* Action item: Down to the last line, repeat the entries exactly and drop any image.

### Given records ###

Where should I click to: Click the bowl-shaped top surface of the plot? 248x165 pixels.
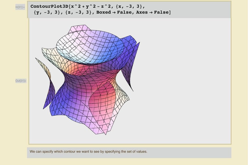(x=90, y=48)
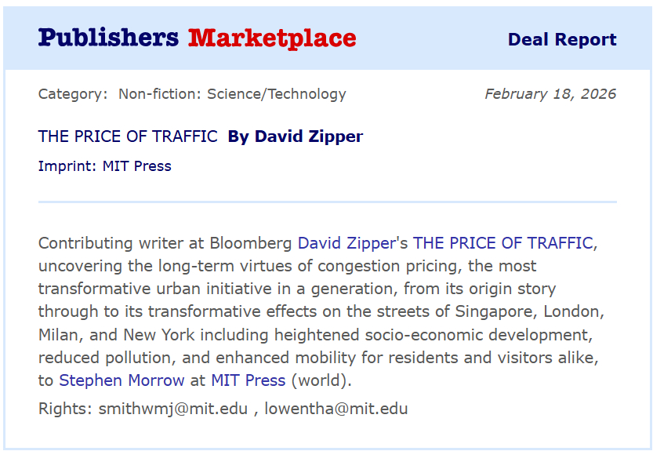
Task: Click the Imprint: MIT Press line
Action: 104,166
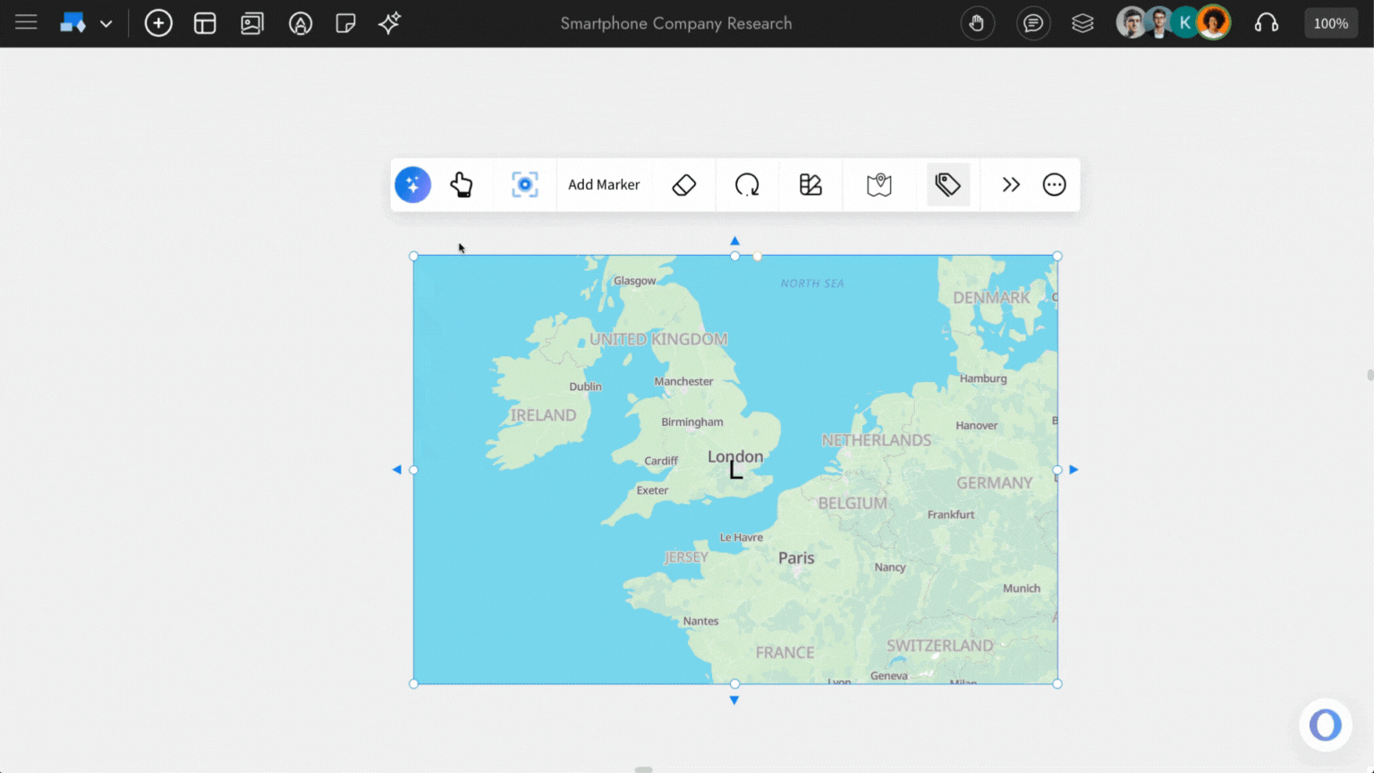Activate the hand pan mode near the avatars
1374x773 pixels.
click(977, 23)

###

* Expected answer:
Where should I click to: Click the bowl-shaped top surface of the plot? 248x165 pixels.
(x=90, y=48)
Task: Click the Imprint: MIT Press line
Action: 104,166
Activate the hand pan mode near the avatars
1374x773 pixels.
click(977, 23)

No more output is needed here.